Michele has, in the gallery, a mother-and-child portrait she painted when she was 13 or 14 years old while studying Picasso.
She has been painting professionally since the early 1970s.
Michele works mainly in watercolor but she also creates in oil, pastels and ink. She has three stations set up along one wall of the gallery, each in a different medium. She creates more than 100 paintings a year, “so I’m in here all year,” she said.
“I might work here all night,” said Michele, and because she lives there, she can work in her pajamas if she wants to.
Her painting accoutrements include an easel her father built for her when she was a teenager, a desk made of a trunk her grandparents brought with them from Germany and a paint box given to a friend by Iowa artist Grant Wood.
Michele keeps a sketchbook for each town in which she sketches and for different countries she and David have visited. She sketches at least 15 minutes a day to maintain her skills, she said.
“I don’t paint from photos,” said Michele. She does field painting and sometimes she paints from her sketches.
“Most of the ideas are in my head … or in my drawings,” Michele said. “And my head is just bursting.”
Michelle doesn’t have a favorite subject, she said. She paints flowers, people, landscapes and buildings. “I see them completed before I begin.”
She dreams about painting or cooking, said David. (”I’m passionate about cooking too,” said Michele.) Sometimes she describes a painting to David, but it doesn’t exist because she painted it in a dream.
The church
The Millers are preservationists and have been restoring the church that is their home for 25 years.

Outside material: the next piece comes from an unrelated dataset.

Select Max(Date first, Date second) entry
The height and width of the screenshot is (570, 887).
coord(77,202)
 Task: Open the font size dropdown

The last church service there was in 1972, said David.
A Cedar Rapids doctor bought the building and started to repair it, said Michele, before selling it to the Millers.

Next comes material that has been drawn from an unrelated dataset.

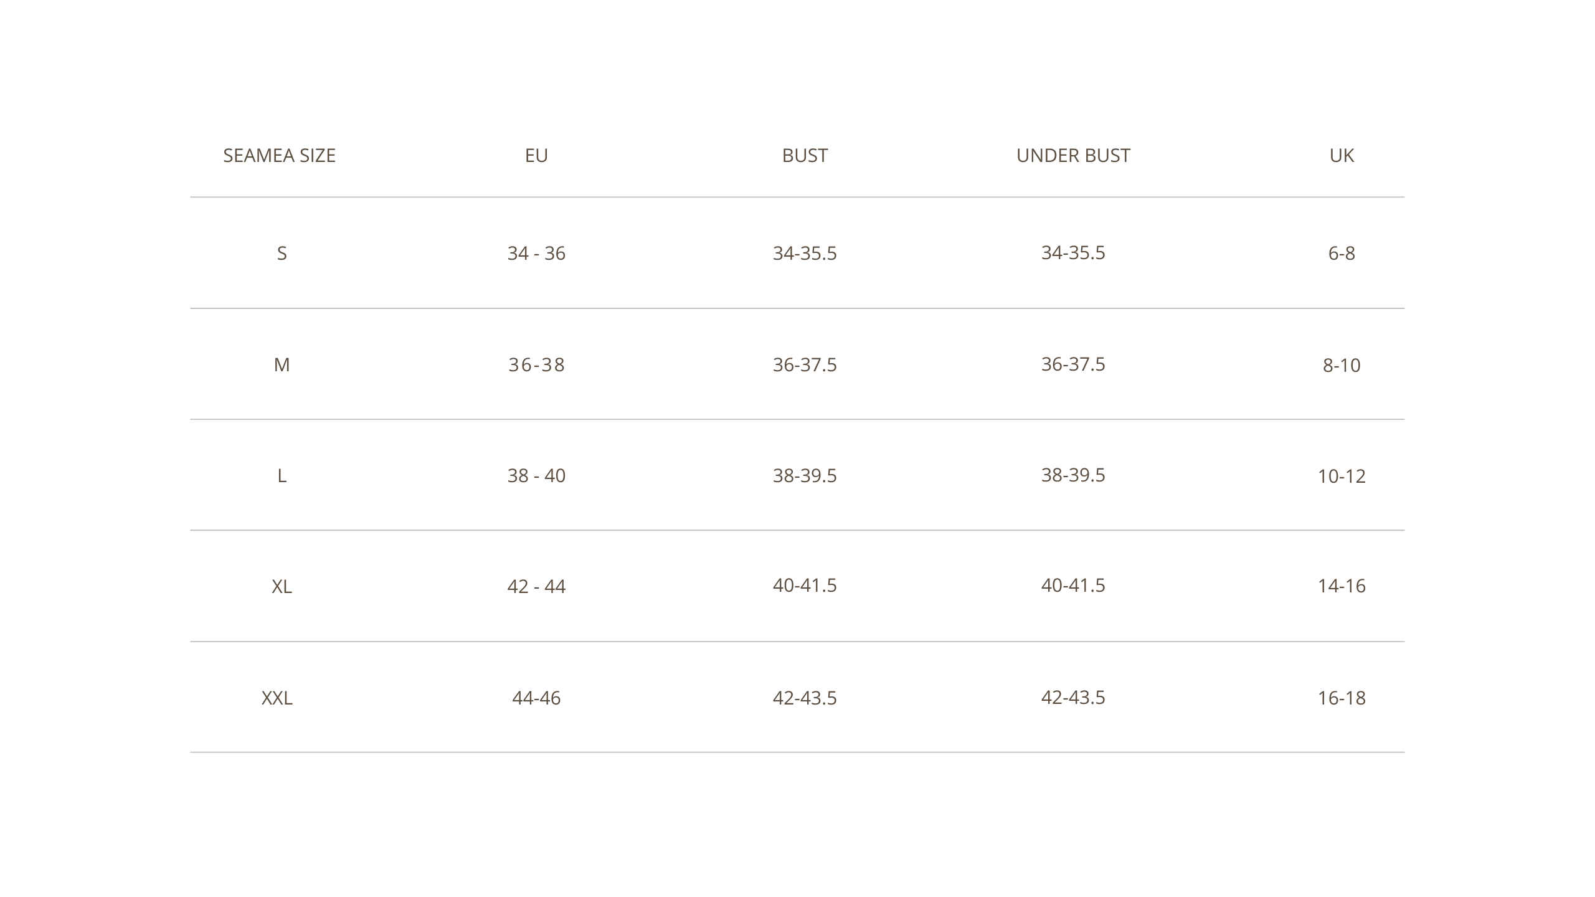
Task: Click the UK column header
Action: tap(1342, 155)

“And there were trees inside, and animals,” Michele said.
The church was built with sandstone from the area, said David. “They took their time. [They] made it look good.”
The ceiling is 12 feet high, 14 feet at its peak, and has 16-inch beams, said Michele
The building has 9,000 square feet on three levels. The gallery is 35 feet by 59 feet, David said.
“We bought this place because of the windows,” said Michele. The north windows have the best light for painting. “That is the light that never changes,” Michele said.
The couple lives in the caretaker’s apartment and the church offices. They have a sitting room at the back of the art gallery which still displayed a large, decorated Christmas tree in early January. The family opens Christmas presents there, said David.
On the back wall are paintings that are not for sale — favorites and award winners.
The gallery
Most of the artwork in the gallery was created by Michele, though it also sells photos taken by David. “I have two daughters that display here, and my granddaughters are welcome to show here,” said Michele.
David takes care of matting and framing and deals with the business side of the operation, said Michele. She just paints.
The couple also sells antiques at the gallery.
In 2010, the Millers bought a building in Amana next to the Ox Yoke Inn as a second gallery. That was busy location, said Michele, but during COVID, the couple had to sell it.
“Most of the people who come here are interested in art,” said Michele. The art museum in Chicago once took a busload of people to the gallery. That was the most they’ve ever sold in a 20-minute period, said David.
Though Michele eventually retired from teaching, she sees no reason to retire her creative talent. She’s going to paint as long as she lives, she said.